Have spent some more time playing around with the Quo mapping software designing the route for the TGO Challenge, I now know that the whole route fits on 29 A4 sheets of paper.

The Quo maps I have are at the 1:50 scale but the software allows the maps to be printed out at almost any scale. I did try printing at 1:25 which give the best detail but only allows a 7x6 km square map, which mean more pages. Printing at 1:50 gives the lease number but is nearly impossible for me to see without glasses, it would mean having to put them on to map read then take off to see where I was then going, which in a pain and in bad weather a complete hassle.

So to give me the best option of scale I can see without glasses and not have to many pages; I have gone for 1:30 scale, which gives the 29 sheets of A4, but by printing double sided is only actually 15 sheets of paper.

But I worked out a way to make this even less sheets of paper; in fact only 8 by printing them on A3 paper, I can get 4 maps to one A3 sheet.

The next step is how waterproof the printed maps will be; printing on standard paper is a no-no as one drop of water and the maps will be ruined. I know that you can buy waterproof papers (which are expensive) to print on but I'm sure that you also need to have waterproof inks to make this work properly.

I have some maps printed using a high end electrophotography machine and will do some tests to see how good they are in the wet. I don't expect them to be fully waterproof but to be better than the ones printing on a normal printer.

As I'm taking a low level route; I'm sure that having the digital print out instead of 'proper' maps will work out O.K. although I will probably get and take the Havery's Cairngorms & Lochnagar British Mountain map incase I decide to take a detour in the Cairngorms.

Sunday, 22 November 2009

Part One Complete

I've just completed part one of the start of my TGO Challenge; and that is getting the route sorted out.

As a first timer; it is suggested that you do a low level route, so I have kept to this and made the route as such.

I did have two starting points but have gone with the one that I feel is the easier start for me, although it doesn't seem that easy to get to.

As usual I've used digital maps to plan the route but this time using a different software package namely Quo.
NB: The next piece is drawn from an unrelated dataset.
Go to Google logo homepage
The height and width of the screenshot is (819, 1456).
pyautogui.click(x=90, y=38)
I went with this one as I needed to update the two other software packages I already had, Anquet and Fugawi both of these are a long way out of date.

To update either of these two worked out quite expensive, but Quo allows you to buy 25K tiles and the cost of buying these for the route I had, worked out to less than £10.
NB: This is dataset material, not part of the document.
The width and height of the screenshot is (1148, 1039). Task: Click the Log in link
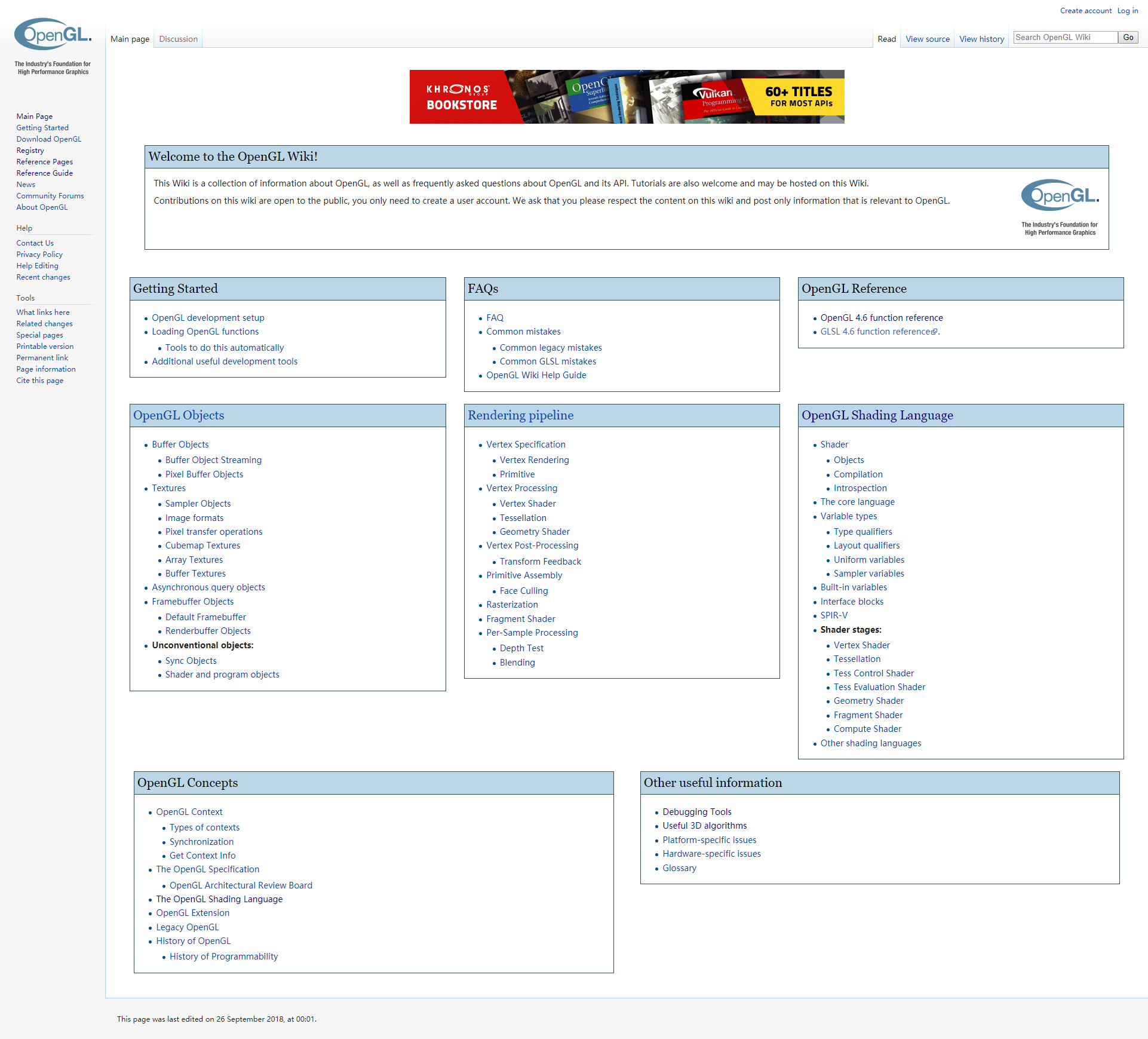1127,11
After using Quo for a couple of weeks, it turn out to be a very easy program to use, much easier than both Anquet and Fugawi. The printing of the actual maps is much better and shows exactly what part and what scale you are printing at; unlike Fugawi.

The only problem I have had with the route is working out the map numbers to include on the route sheet, as digital maps don't have this infomation in/on them and to be honest I have never used map number since going digital.

Next thing is to send the route off for vetting and find out if there is anything wrong with it.

Tuesday, 3 November 2009

TGO Challenge 2010

Darren phoned me today at lunch-time and left a message on my voicemail along the lines of 'check your email; they're sending out emails at the moment'.

Its been a long afternoon; as I can't access my email at work.

My application has been successful, so I'm on next year's TGO Challenge. GULP!